A 60-year-old HIV positive man was referred from the genitourinary physicians for investigation of hypercalcaemia (calcium 3.20 mmol/l). He described non-specific symptoms of tiredness and polyuria. Past medical history included well-controlled HIV with an undetectable viral load, secondary syphilis and a history of renal stones. Medications included Didanosine, Emtricitabine, Darunavir and Ritonavir.

Initial investigations demonstrated a suppressed parathyroid hormone (PTH) of 0.7 pmol/l, ESR 115 mm/h. Other investigations were normal including urinary calcium and 25-hydroxy Vitamin D (77.3 μg/l). He had impaired renal function with a serum creatinine of 177 mmol/l and an eGFR of 35 units. Serum ACE was elevated at 110 IU/l (normal 8–65 IU/l). CT of the abdomen and chest demonstrated the presence of renal stones but no other abnormalities.

In view of the suppressed PTH with no other cause apparent, referrals were sent to the endocrine department as well as the renal physicians in view of the impaired renal function.
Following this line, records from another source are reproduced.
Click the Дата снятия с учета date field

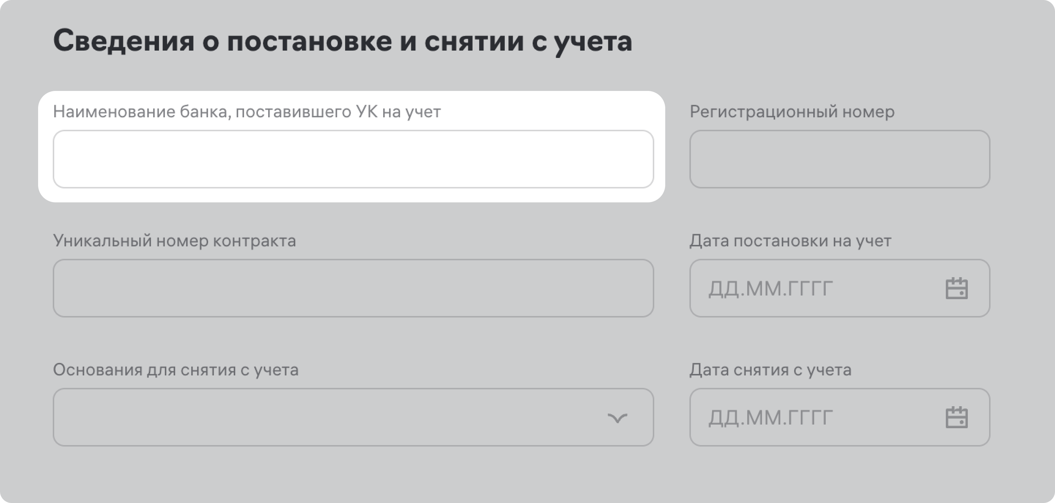[819, 417]
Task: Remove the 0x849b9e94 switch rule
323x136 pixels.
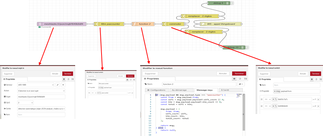Action: (x=318, y=106)
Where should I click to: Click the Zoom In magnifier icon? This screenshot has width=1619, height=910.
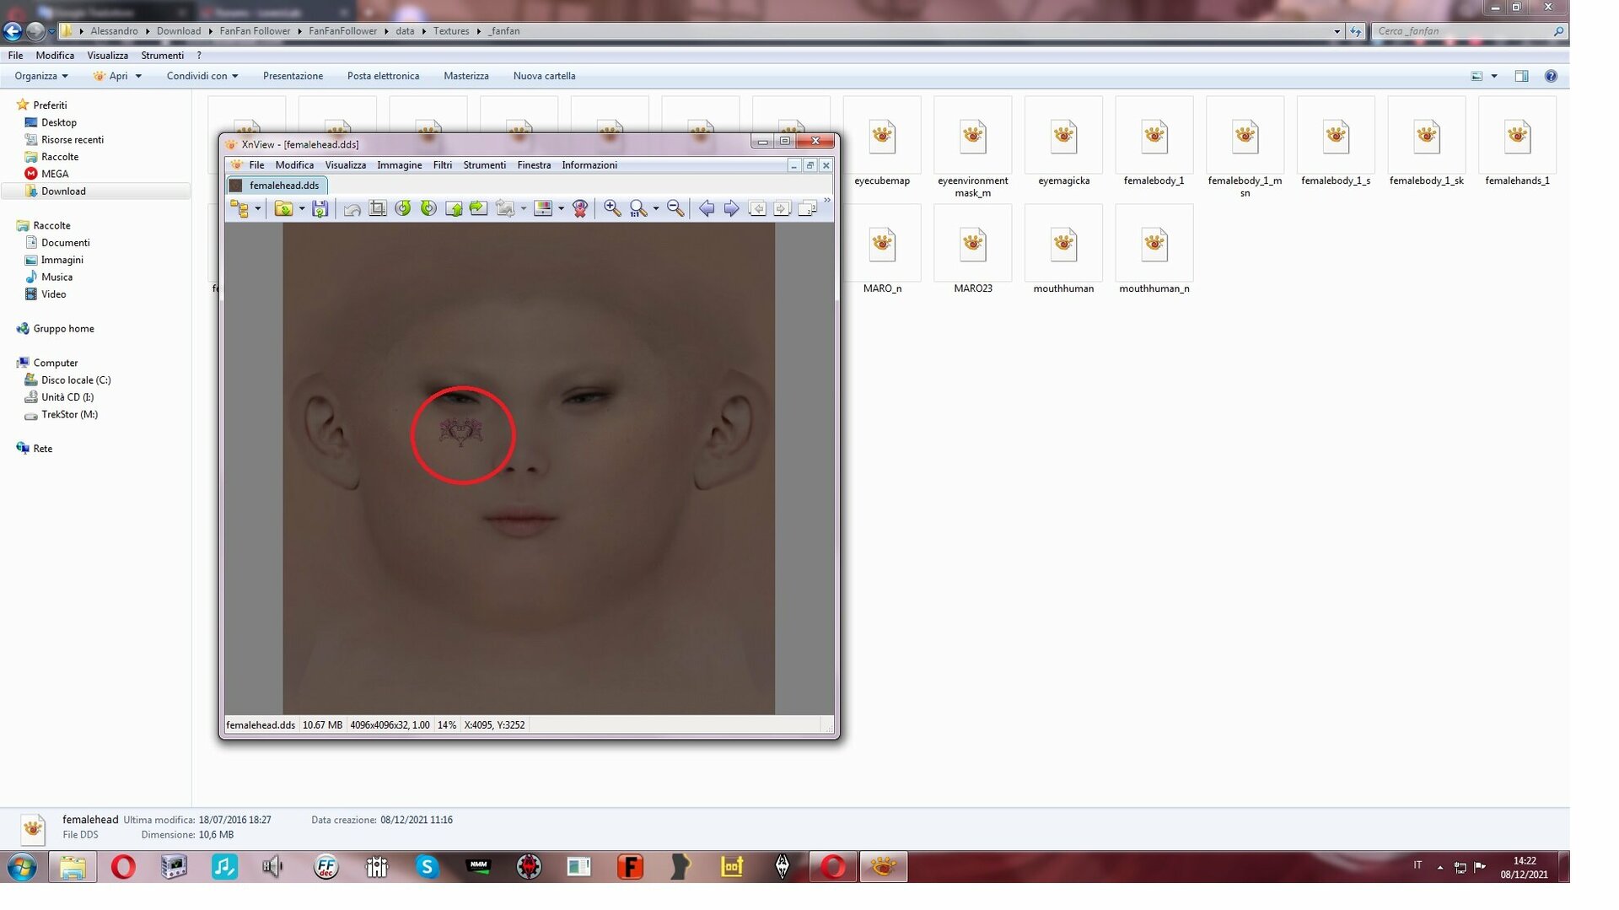pos(612,209)
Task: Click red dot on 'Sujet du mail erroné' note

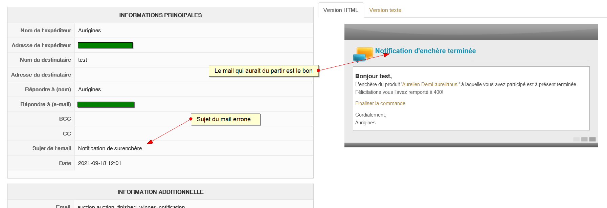Action: (191, 119)
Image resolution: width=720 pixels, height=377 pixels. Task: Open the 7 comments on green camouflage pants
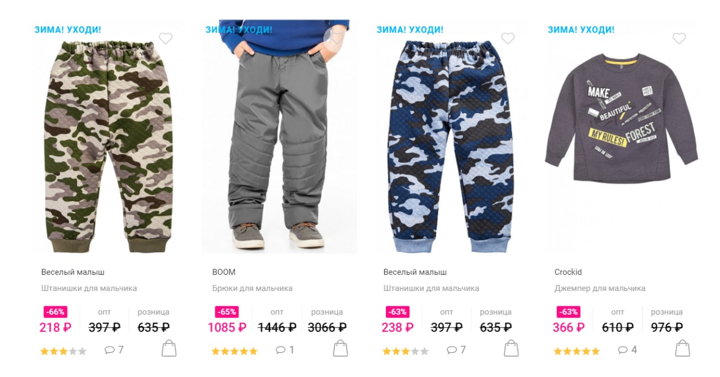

A renal biopsy was consistent with an interstitial nephritis, however in view of the presence of hypercalcaemia and elevated serum ACE, a diagnosis of Sarcoidosis was suggested.

On reviewing the radiology and renal histology in our unit, there was no good evidence of sarcoidosis. The patient admitted to prior injection of silicone into the genital area, which had been complicated by exudation of silicon into the dermis necessitating surgical debridement. Further histological examination of the debrided tissue confirmed the presence of silicone granulomata. He was treated with prednisolone with rapid improvement in his hypercalcaemia. He is now steroid free and there are no plans for further debridement.

Hypercalcaemia associated with granuloma has been well-described – usually due to either sarcoidosis or tuberculosis. Silicone granuloma is a rare cause of hypercalcaemia and is usually associated with medical implantation of silicone such as in breast augmentation surgery. Silicone granulomata need to be considered in the differential diagnosis of unusual hypercalcaemia.